Dataset excerpts:
——————

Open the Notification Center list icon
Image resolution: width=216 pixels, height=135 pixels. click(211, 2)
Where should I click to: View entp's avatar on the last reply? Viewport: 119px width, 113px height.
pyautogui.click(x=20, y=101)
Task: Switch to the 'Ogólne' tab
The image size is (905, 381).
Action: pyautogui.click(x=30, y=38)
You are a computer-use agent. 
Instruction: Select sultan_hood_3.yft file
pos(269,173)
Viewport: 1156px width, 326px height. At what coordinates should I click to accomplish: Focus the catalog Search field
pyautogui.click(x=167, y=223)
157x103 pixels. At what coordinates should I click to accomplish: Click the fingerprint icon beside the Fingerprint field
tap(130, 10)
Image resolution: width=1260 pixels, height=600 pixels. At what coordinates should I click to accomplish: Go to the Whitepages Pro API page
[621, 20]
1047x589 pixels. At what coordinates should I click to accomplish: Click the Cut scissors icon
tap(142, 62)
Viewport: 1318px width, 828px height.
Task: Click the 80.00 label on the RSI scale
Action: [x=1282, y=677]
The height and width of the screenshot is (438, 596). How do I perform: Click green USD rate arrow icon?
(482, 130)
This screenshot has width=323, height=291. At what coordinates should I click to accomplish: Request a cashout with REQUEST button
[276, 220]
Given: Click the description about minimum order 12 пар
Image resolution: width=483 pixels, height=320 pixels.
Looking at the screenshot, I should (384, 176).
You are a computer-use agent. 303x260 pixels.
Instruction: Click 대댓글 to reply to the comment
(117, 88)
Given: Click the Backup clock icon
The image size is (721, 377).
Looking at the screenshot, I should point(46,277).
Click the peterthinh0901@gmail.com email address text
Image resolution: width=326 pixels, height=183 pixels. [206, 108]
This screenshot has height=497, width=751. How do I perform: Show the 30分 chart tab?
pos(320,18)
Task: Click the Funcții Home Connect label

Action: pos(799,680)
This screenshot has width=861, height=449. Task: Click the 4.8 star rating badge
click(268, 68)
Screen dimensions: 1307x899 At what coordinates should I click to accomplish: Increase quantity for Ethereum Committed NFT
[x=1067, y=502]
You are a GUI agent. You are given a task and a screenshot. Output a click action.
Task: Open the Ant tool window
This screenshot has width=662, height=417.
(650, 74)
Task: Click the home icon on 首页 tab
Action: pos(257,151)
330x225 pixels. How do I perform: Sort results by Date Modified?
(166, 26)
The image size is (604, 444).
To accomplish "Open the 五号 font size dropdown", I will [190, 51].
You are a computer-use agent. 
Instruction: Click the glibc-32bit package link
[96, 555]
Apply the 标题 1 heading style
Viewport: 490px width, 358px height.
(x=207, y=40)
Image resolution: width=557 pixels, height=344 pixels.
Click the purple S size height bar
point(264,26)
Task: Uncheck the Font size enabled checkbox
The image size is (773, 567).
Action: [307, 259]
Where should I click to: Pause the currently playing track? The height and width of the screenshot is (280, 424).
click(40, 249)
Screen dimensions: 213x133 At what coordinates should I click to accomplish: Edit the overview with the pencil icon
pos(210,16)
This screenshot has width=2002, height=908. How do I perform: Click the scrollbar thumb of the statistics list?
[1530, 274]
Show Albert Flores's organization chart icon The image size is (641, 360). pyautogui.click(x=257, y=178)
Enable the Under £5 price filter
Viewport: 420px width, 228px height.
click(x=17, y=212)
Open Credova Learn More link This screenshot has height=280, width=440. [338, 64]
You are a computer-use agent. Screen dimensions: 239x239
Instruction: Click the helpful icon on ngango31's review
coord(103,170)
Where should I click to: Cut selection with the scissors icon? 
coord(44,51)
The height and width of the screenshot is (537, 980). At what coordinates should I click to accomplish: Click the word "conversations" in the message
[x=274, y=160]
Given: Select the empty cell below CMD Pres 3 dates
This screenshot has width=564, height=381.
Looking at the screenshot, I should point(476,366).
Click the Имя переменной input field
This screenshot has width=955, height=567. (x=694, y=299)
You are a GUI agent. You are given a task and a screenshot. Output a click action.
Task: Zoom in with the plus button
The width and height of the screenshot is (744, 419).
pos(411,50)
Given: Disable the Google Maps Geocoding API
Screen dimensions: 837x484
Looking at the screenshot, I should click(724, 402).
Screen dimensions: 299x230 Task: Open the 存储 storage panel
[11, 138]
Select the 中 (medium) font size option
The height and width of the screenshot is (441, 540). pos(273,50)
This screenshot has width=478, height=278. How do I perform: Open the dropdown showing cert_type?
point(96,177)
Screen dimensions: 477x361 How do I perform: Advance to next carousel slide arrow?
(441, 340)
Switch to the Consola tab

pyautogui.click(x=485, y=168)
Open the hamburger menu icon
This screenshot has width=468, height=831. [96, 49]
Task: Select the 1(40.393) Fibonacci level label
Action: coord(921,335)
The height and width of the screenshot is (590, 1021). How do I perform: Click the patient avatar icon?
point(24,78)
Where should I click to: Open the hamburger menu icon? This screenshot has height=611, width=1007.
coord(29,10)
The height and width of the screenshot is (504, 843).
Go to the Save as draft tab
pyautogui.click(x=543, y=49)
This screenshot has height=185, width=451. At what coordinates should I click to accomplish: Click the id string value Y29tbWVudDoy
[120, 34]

——————

Exercise directions: Look through the records for the word "computer". Every line that has it should be copied.

Result for this task:
You are a computer-use agent. 
You are a computer-use agent. 303x260 pixels.
You are a computer-use agent. 
You are a computer-use agent. Screen dimensions: 239x239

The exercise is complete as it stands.